Each line in the listing below that contains "will" should be returned.
----
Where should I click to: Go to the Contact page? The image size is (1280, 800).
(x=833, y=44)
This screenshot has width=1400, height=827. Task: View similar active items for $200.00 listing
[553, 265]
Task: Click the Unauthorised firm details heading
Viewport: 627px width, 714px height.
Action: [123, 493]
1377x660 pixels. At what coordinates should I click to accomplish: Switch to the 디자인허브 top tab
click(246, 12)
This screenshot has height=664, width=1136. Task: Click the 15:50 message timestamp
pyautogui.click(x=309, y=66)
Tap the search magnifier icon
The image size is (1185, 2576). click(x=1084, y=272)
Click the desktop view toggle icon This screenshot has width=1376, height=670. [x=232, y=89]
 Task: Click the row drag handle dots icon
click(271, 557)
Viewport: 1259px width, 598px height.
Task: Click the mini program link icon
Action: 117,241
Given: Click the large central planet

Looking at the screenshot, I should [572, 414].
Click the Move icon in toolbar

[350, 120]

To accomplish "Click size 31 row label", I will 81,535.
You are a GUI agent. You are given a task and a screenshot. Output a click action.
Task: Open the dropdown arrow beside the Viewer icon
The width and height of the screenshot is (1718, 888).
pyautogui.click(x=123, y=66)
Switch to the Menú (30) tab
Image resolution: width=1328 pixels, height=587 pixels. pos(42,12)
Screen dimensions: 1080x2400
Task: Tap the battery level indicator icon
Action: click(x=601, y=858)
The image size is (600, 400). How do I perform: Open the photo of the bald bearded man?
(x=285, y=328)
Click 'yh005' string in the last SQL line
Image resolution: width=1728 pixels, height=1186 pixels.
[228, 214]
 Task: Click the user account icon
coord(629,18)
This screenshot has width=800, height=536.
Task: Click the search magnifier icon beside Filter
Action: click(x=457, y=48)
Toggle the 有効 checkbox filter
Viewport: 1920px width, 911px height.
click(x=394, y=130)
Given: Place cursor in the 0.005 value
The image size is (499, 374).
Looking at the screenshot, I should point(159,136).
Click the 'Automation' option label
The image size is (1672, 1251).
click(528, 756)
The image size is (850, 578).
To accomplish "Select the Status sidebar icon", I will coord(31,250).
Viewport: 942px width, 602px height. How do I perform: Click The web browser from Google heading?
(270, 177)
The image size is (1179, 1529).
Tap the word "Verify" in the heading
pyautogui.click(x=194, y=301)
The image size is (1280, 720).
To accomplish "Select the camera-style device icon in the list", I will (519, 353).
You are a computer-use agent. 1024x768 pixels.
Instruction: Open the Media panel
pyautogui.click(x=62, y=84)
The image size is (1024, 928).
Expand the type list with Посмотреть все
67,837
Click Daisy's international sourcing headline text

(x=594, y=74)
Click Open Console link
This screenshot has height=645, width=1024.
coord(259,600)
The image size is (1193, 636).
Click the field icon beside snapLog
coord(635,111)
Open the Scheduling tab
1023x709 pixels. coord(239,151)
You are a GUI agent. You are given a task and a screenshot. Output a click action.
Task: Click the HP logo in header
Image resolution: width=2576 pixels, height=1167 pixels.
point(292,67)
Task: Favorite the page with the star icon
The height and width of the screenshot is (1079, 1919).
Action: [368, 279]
----
● Exercise response:
To accomplish "Click size 31 row label", I will 81,535.
To accomplish "Select the Status sidebar icon", I will coord(31,250).
To accomplish "Select the camera-style device icon in the list", I will (519, 353).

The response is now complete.